“Pechino ha aperto le porte”. L’accordo firmato con la Santa Sede è una “concessione che gli imperatori ai tempi dei gesuiti non avevano fatto”. Francesco Sisci è uno dei maggiori sinologi, autori ed esperti di Cina. Attualmente è professore all’Università del popolo della Cina. In questi giorni è difficile parlare con lui, travolto dalle notizie che arrivano dalla Cina e dalle richieste d’interviste e commenti. D’altronde è uno dei massimi esperti della storia dei rapporti tra Santa Sede e Cina. Nel 2016, Papa Francesco gli rilascia un’intervista, proprio sulla Cina, che uscì sul quotidiano on-line di Hong Kong, “Asia Times”. “Per me la Cina – disse il Papa in quella occasione – è sempre stata un punto di riferimento di grandezza. Un grande Paese. Ma più che un Paese, una grande cultura con una saggezza inesauribile”.

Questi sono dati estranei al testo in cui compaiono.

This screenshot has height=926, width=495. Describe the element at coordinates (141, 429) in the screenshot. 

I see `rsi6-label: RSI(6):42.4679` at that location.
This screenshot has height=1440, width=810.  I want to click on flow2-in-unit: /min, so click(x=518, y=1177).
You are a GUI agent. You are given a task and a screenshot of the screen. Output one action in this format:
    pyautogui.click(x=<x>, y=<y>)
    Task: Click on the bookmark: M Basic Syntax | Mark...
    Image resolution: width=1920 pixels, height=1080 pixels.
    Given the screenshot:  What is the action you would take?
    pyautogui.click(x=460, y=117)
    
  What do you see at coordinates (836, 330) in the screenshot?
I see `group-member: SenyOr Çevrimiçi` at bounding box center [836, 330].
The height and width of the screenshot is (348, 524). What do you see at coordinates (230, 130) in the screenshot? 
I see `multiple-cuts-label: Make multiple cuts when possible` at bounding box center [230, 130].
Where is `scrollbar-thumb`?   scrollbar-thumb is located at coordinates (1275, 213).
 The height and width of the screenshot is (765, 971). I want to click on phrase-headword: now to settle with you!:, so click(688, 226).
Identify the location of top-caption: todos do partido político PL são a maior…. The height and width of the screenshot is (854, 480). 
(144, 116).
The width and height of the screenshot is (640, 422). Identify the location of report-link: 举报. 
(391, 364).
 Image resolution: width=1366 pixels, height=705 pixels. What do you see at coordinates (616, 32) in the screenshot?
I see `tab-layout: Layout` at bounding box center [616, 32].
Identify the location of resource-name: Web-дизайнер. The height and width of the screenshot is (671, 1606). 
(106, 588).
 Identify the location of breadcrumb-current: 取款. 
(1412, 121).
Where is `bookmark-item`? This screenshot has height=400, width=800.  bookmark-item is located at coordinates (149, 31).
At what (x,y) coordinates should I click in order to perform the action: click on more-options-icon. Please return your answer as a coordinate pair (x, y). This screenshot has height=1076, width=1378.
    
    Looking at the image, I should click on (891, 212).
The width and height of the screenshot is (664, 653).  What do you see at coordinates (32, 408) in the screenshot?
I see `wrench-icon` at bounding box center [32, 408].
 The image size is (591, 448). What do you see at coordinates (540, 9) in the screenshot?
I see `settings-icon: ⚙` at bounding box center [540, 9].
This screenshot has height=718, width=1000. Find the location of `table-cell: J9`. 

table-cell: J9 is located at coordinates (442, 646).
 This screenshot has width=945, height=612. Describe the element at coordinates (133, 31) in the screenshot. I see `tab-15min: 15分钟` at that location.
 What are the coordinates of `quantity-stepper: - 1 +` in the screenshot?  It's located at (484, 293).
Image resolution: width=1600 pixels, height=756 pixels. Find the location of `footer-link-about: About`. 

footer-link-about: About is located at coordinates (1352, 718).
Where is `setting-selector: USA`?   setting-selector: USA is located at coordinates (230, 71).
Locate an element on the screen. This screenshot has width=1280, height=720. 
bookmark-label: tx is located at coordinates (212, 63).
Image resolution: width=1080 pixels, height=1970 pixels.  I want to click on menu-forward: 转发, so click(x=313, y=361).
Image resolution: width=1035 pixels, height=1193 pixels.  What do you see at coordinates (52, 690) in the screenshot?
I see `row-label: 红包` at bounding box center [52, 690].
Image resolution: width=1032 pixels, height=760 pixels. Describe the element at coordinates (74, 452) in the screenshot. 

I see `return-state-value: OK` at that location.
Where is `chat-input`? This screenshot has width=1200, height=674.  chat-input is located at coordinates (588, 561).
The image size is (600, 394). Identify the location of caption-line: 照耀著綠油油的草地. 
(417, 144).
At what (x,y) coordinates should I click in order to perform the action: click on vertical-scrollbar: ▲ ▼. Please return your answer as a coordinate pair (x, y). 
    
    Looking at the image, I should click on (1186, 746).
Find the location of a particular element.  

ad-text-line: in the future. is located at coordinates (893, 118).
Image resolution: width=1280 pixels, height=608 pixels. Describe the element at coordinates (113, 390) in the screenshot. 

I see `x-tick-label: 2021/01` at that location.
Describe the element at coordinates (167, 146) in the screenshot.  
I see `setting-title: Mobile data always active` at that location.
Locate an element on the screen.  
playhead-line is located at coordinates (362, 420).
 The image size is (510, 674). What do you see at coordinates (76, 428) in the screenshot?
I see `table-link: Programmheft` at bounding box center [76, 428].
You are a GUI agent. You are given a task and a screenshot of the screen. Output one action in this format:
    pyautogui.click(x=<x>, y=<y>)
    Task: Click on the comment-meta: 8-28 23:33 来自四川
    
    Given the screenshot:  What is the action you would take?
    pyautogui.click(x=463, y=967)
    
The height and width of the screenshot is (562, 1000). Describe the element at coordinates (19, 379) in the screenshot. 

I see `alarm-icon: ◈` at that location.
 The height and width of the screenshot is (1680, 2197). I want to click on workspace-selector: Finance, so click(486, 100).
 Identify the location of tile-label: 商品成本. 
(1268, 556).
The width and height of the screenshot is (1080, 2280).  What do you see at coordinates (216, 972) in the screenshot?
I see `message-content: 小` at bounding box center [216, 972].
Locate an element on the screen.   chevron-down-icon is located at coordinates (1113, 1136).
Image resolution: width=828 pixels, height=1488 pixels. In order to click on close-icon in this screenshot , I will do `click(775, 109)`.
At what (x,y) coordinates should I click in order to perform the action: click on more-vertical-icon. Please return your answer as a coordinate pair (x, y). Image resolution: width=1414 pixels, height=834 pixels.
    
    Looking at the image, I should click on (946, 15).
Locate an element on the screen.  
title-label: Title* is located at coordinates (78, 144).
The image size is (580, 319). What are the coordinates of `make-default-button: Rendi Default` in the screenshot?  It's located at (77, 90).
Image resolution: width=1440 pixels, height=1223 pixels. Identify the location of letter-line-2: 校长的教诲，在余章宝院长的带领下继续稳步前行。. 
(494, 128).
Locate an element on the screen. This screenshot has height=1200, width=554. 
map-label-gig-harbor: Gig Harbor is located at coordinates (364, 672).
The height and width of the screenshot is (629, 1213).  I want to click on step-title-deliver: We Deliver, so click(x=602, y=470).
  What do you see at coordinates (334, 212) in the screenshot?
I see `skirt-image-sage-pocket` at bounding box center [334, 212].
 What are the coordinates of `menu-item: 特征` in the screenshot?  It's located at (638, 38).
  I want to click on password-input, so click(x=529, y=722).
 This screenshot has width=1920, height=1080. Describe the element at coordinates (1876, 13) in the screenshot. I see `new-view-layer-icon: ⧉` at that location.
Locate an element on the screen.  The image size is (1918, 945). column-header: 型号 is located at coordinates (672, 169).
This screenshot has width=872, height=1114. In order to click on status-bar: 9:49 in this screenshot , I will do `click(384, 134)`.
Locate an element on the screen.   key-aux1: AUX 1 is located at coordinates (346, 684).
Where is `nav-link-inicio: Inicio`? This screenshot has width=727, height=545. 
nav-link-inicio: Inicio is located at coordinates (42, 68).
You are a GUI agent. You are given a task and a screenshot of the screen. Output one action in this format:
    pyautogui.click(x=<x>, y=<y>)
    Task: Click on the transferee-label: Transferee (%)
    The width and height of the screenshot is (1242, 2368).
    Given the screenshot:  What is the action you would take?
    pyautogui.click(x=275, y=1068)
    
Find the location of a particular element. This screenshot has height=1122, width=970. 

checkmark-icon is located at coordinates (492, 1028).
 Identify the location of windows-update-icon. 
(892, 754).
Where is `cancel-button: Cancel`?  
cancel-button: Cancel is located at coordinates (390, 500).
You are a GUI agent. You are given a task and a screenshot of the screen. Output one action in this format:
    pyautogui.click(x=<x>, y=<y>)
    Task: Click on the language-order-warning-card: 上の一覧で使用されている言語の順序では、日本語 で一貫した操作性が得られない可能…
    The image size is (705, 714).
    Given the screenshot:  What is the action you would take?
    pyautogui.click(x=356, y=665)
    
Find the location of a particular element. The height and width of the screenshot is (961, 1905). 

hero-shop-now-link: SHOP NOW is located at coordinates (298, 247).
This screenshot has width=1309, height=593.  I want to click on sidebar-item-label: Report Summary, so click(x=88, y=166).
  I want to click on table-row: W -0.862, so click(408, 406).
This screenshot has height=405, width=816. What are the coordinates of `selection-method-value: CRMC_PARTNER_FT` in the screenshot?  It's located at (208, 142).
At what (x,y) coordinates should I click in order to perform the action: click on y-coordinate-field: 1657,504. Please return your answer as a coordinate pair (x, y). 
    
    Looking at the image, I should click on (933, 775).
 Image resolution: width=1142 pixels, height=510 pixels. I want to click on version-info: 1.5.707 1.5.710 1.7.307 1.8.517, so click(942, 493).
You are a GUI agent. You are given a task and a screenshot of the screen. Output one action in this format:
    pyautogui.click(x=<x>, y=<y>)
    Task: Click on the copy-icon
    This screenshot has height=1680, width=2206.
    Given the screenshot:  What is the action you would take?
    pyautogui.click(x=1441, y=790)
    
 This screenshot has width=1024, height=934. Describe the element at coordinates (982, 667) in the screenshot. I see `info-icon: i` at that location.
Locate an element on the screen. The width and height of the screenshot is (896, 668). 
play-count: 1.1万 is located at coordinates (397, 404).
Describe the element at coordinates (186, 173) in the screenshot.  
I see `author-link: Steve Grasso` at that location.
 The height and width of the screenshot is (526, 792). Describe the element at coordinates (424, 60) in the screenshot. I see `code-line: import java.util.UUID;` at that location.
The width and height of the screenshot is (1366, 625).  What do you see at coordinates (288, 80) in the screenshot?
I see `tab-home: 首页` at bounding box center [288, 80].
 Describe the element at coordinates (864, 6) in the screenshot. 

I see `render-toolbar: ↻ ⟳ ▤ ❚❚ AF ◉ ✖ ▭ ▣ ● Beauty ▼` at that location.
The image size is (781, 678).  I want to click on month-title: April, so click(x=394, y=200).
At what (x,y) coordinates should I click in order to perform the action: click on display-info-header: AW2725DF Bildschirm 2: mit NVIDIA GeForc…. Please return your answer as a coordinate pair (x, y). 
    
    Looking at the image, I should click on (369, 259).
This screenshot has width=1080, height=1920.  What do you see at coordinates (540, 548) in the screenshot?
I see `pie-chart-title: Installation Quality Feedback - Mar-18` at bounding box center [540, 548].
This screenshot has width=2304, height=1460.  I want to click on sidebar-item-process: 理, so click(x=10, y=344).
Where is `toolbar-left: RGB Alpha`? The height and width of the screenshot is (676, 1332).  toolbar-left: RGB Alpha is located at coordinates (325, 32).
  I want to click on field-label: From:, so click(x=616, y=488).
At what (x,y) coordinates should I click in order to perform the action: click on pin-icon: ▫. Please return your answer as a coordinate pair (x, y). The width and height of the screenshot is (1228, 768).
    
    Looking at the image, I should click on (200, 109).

L’accordo “provvisorio” firmato a Pechino nel corso di un incontro tra monsignor Antoine Camilleri, sottosegretario per i rapporti della Santa Sede con gli Stati, e Wang Chao, viceministro degli Affari Esteri della Repubblica Popolare Cinese, punta dritto su una questione che da moltissimo tempo era al centro di faticose e sofferte trattative: la nomina dei vescovi, nel difficile rapporto tra Chiesa “ufficiale” e Chiesa “clandestina”. L’obiettivo della Santa Sede è chiaro: “Sostenere l’annuncio del Vangelo in Cina”. Francesco decide di riammettere nella piena comunione ecclesiale i rimanenti vescovi “ufficiali” ordinati senza mandato pontificio. Nella lista c’è anche un vescovo deceduto il 4 gennaio 2017, che prima di morire aveva espresso il desiderio di essere riconciliato con la Sede Apostolica.

È un annuncio storico. Un accordo che fino a pochi anni fa sembrava impossibile ma che oggi è diventato realtà grazie – così recita il bollettino della sala stampa vaticana – ad “un graduale e reciproco avvicinamento” tra le due parti. È il frutto di una storia lunga avviata nel 2007 da Benedetto XVI che preoccupato per la sorte dei cattolici cinesi inviò loro una “Lettera” esortando la piena comunione e il superamento attraverso “perdono e riconciliazione” delle divisioni. Con l’elezione di Papa Francesco, gesuita come Matteo Ricci e la mediazione del cardinale Pietro Parolin, i contatti si riattivano in maniera vivace e inaspettata. La Cina diventa per Francesco una priorità del suo Pontificato, spinto unicamente dal suo amore per i cattolici cinesi. È il Papa stesso a spiegare a Francesco Sisci come intende il processo di dialogo con la Cina: “Il dialogo non significa che finiamo con un compromesso, metà della torta per te e l’altra metà per me. Questo è quello che è accaduto a Yalta e abbiamo visto i risultati. No, il dialogo vuol dire: guarda, siamo arrivati a questo punto, posso o non posso essere d’accordo, ma camminiamo insieme; questo è quello che vuol dire costruire. E la torta rimane intera, se si cammina insieme”.